Update Dec 17, 2021
On December 9th, 2021, a high severity vulnerability (CVE-2021-44228) impacting multiple versions of the Apache Log4j 2 utility was disclosed publicly via the project’s GitHub. The vulnerability impacts Apache Log4j 2 versions 2.0 to 2.14.1. To the extent of our current knowledge, this CVE has no impact on GitGuardian's Internal or Public Monitoring applications. Our engineering and site reliability teams began working to evaluate all of our products and internal services for any potential impact, here are our findings:
- GitGuardian's Internal and Public Monitoring applications are not written in Java. In addition, no update is required for customers using the GitGuardian Internal Monitoring On-Premise version as it doesn't include any Java components.

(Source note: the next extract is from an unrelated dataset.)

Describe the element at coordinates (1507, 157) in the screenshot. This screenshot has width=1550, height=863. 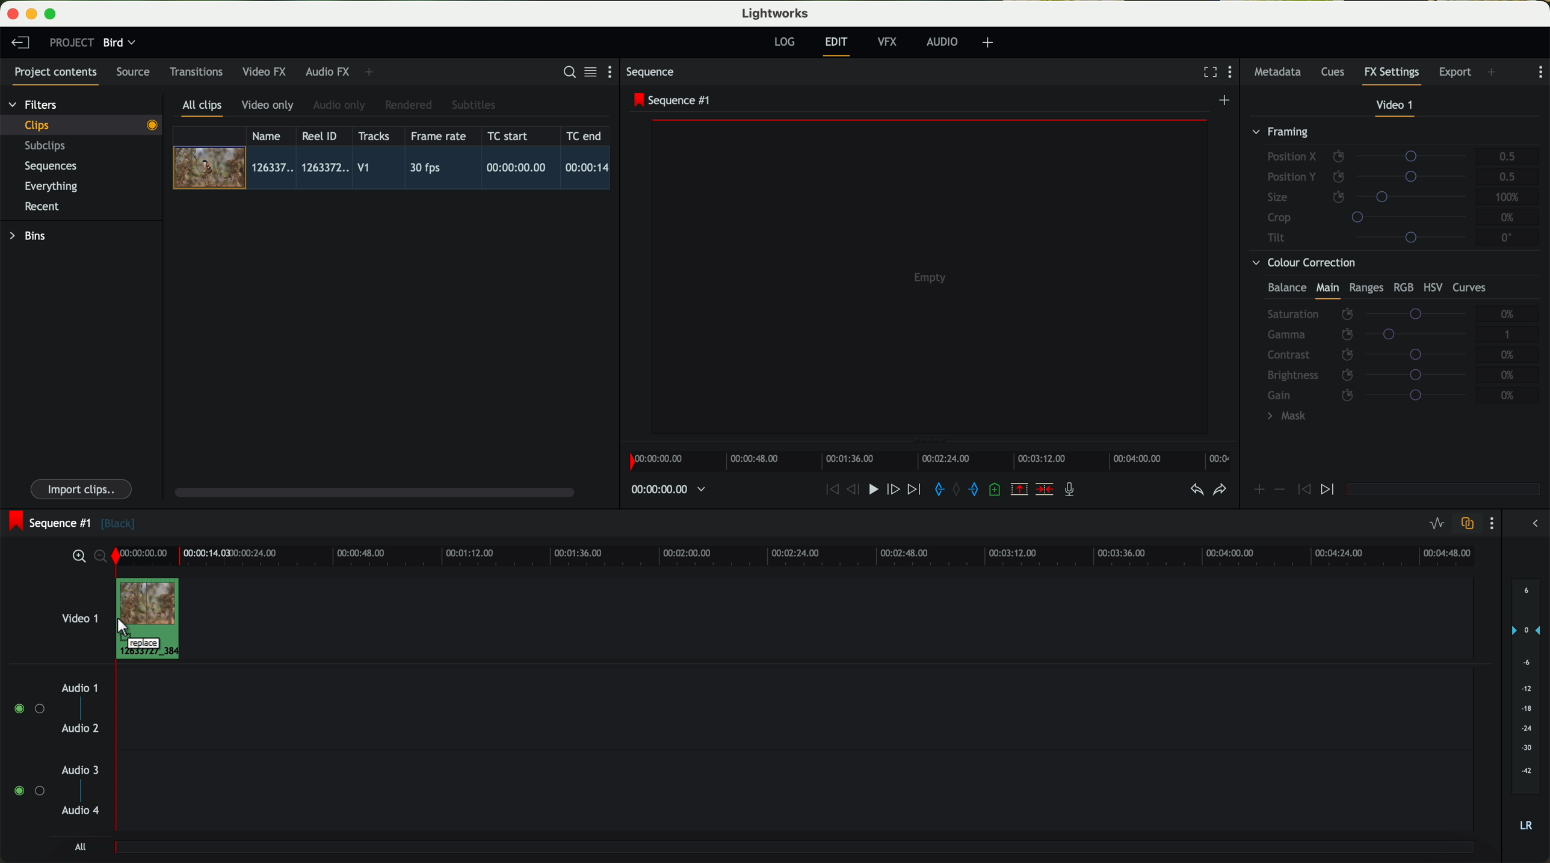
I see `0.5` at that location.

- GitGuardian SaaS uses some Elastic products, namely for logging purposes. Elastic officially published a security document listing the potential impacts on their products.
In our case:
- Elasticsearch clusters: Our internal Elasticsearch clusters are not exposed on the Internet. We have only whitelisted our secure SSH Bastions and our AWS instances' public IP ranges.
- Logstash: Our internal Logstash servers are not exposed on the Internet. They can only be accessed from a subset of our AWS instances. Since they can be handling arbitrary data, we enabled log4j2.formatMsgNoLookups on every Logstash instance and upgraded to the latest version.
- Elastic Cloud: As announced by Elastic, it is not vulnerable to the RCE (Remote Code Execution).
- We use AWS Web Application Firewall in front of all our environments. Beginning Saturday the 11th, AWS WAF detects and filters all attacks with a rule called "Log4JRCE".
- We are in the process of securing our Elasticsearch servers to avoid any internal escalation or attack.
Out of an abundance of caution, we will continue to review all recommended mitigations and monitor the situation closely. We take our obligation to protect your data very seriously. Please reach out to firstname.lastname@example.org if you have any questions.
- 2021-12-17: Email communication sent to all GitGuardian Internal and Public Monitoring users to notify them of the absence of impact of this CVE on GitGuardian’s systems.
- 2021-12-14: Original communications sent to GitGuardian Internal and Public Monitoring customers who have inquired, notifying them of ongoing investigation efforts.